- [DIRECTIONS] Please count how many lines in the entries below contain the string "This", with case significant. Give only the number.

- [INFORMATION GIVEN]
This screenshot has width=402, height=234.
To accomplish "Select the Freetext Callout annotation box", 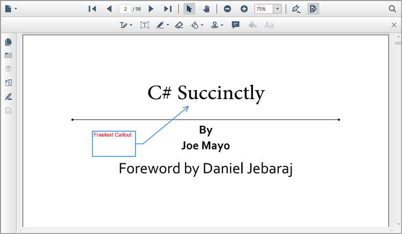I will [x=114, y=144].
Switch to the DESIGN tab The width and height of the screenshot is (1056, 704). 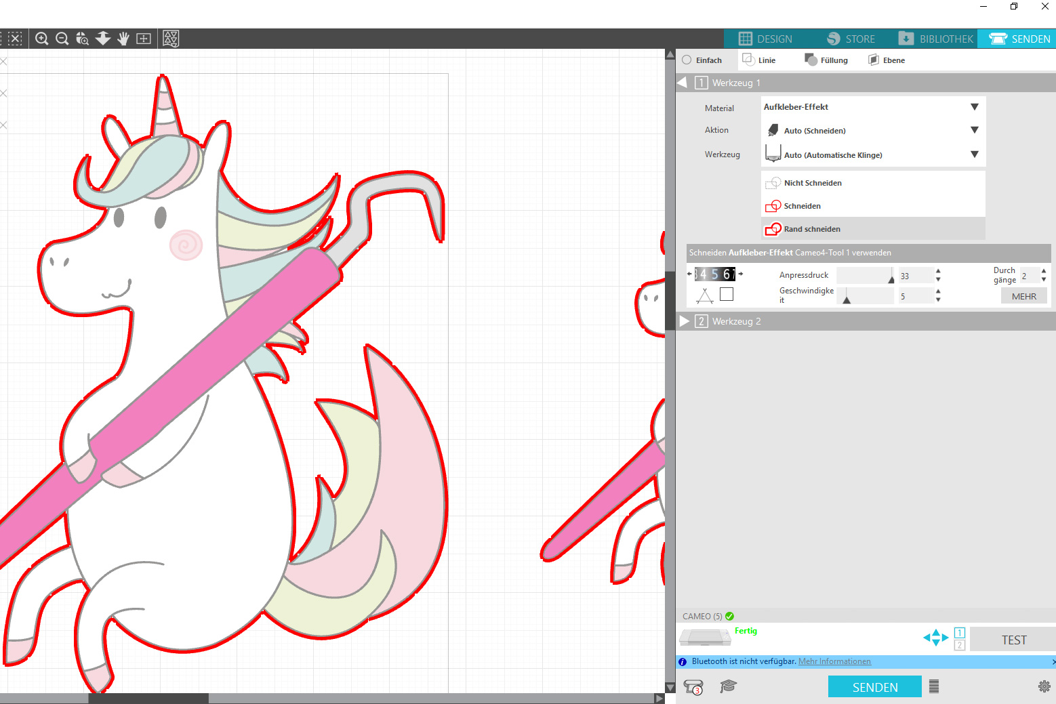click(766, 39)
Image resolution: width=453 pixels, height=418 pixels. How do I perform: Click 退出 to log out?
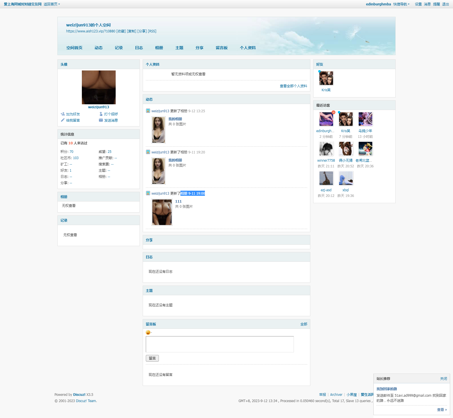[445, 4]
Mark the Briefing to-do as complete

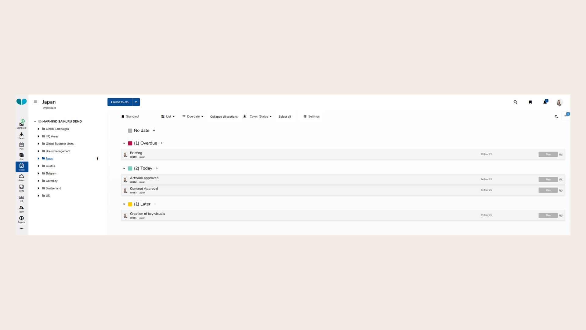[x=561, y=155]
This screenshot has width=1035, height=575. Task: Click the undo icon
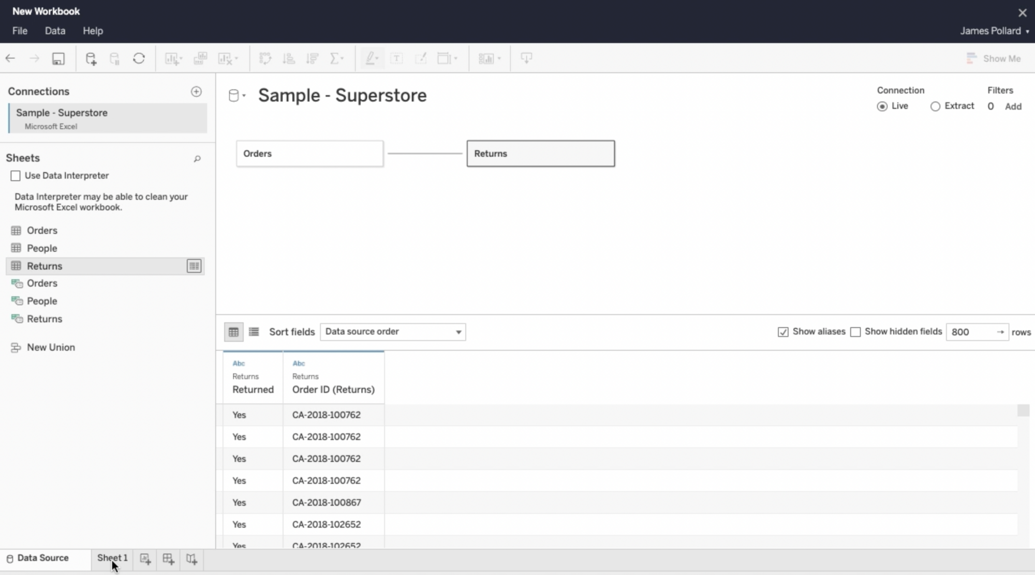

- [EXERCISE ANSWER] 2